Meskipun rational being atau cultural state ini sangat bermanfaat, namun sejatinya tidak dapat memberikan jawaban mengenai untuk apa kita hidup dan makna apa yang terkandung dalam hidup. Di sinilah kita akan menyadari kekuatan lain dalam hidup, yaitu aspek spiritual stated atau spiritual being.

Spiritual being yang kemudian akan mengantarkan dan mendidik rational dan natural being mencapai sebuah kebijaksanaan dalam hidup. Pada tataran spiritual stated manusia dipandang bukan hanya sebuah mesin yang bekerja otomatis tanpa motif dan nilai-nilai yang menjadi acuan dalam setiap geraknya. Manusia senantiasa bertanya dan mempertanyakan eksistensinya. Makanya agama selalu hadir dan diperlukan sepanjang zaman, karena agama memberikan acuan makna serta tujuan hidup.

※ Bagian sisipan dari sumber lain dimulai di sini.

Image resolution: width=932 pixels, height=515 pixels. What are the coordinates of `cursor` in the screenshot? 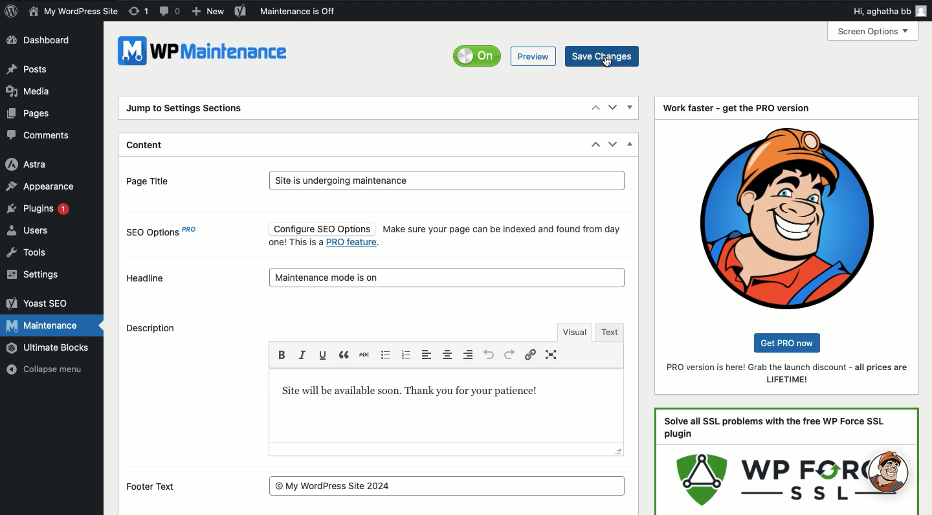 It's located at (608, 62).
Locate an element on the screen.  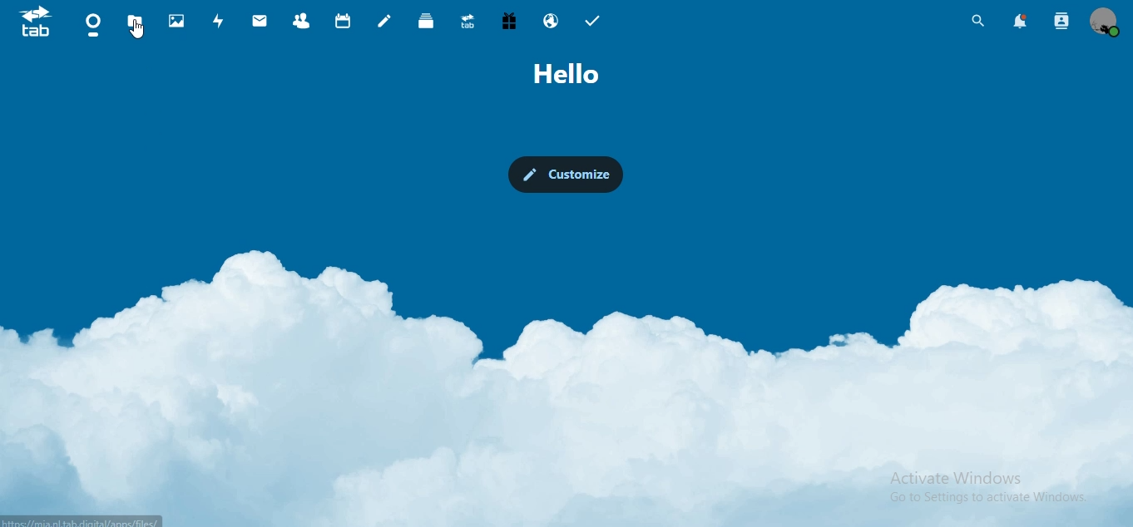
search is located at coordinates (978, 20).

Dari penjelasan tersebut saya semakin tercerahkan bahwa aspek spiritual being sangat lekat dengan sebuah kebijaksanaan dalam hidup. Namun sayang dewasa ini banyak yang salah tafsir dari arti kebijaksanaan itu sendiri. Banyak orang memahami bahwa jika seseorang itu memiliki pengetahuan atau wawasan yang luas maka sudah pasti mampu berpikir bijaksana. Ini sungguh disayangkan karena pada dasarnya itu tak mesti demikian. Lebih banyak pengetahuan dapat menuntun kita menjadi lebih rasional, namun belum tentu menjadi lebih bijaksana bahkan mungkin sebaliknya membuat kita menjadi lebih tidak bijaksana karena terlalu banyak tahu dan keliru memaknai pengetahuan.

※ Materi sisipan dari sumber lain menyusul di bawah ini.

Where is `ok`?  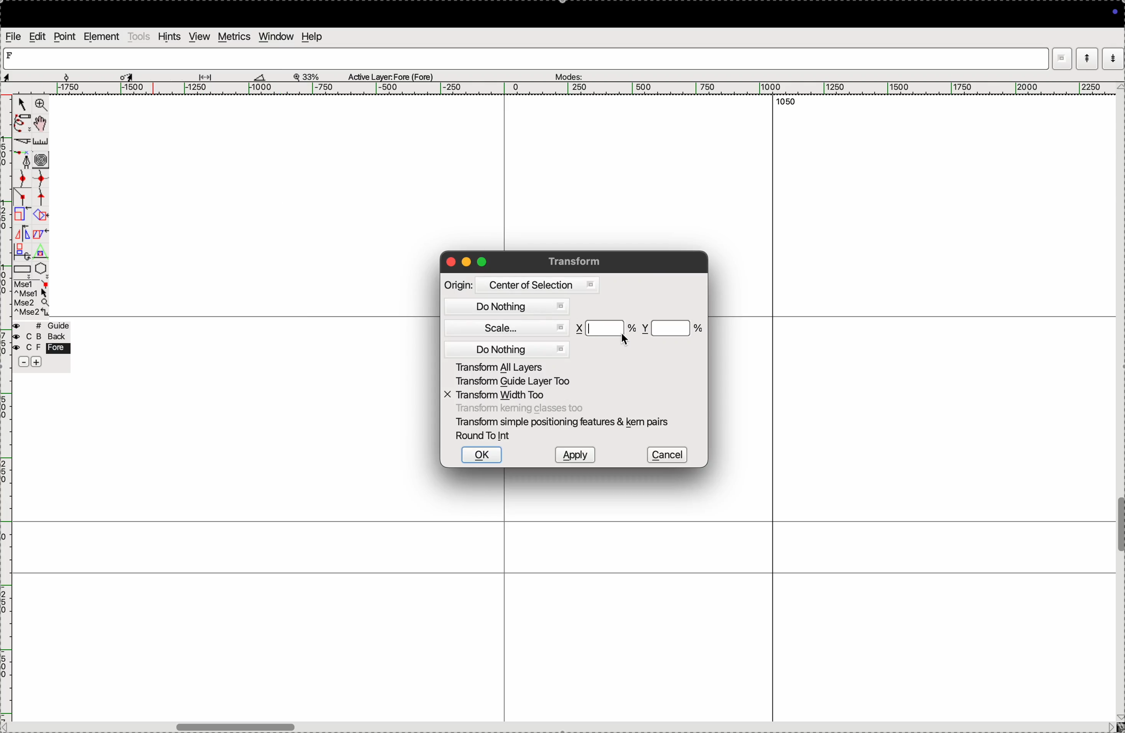 ok is located at coordinates (481, 454).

Pengetahuan itu adalah sesuatu yang dimiliki atau diketahui, sedangkan kebijaksanaan itu sesuatu yang diperbuat. Pengetahuan itu mengetahui bahawa buah durian itu buah, namun kebijakasanaan itu ialah tidak menggunakan durian untuk menimpuk orang lain.

Dari Spiritual being menjadi hal yang sangat penting dalam membangun peradaban yang lebih baik dan bangsa yang kokoh. Spiritual stated idealnya akan membimbing  kita ke dalam hidup dalam  “kebijaksanaan yang benar”. Materi yang dibawakan oleh Prof Komaruddin Hidayat telah membawa saya kembali mengukur segala sesuatu dalam aspek kacamata kebijaksanaan.

Ia pun sempat memberikan contoh aspek kebijaksanaan antara lain, dalam mengukur materi dan jabatan. Materi mungkin bisa menjadi hal yang penting, namun jauh lebih penting ialah bagaimana materi tersebut digunakan. Jabatan bisa menjadi penting, namun jauh lebih penting  ialah untuk apa jabatan tersebut digunakan.

Terlepas dari agama yang dianut. Bila semua orang bertindak dan berperilaku dengan kacamata kebijaksanaan tentunya peradaban yang dibangun akan menjadi peradaban yang kokoh dan kuat. Karena pada dasarnya semua agama mengajarkan hal kebaikan dan kebajikan. Semoga generasi ke depan dapat menjadi generasi pembangun, tidak sekedar generasi penikmat, bahkan generasi perusak.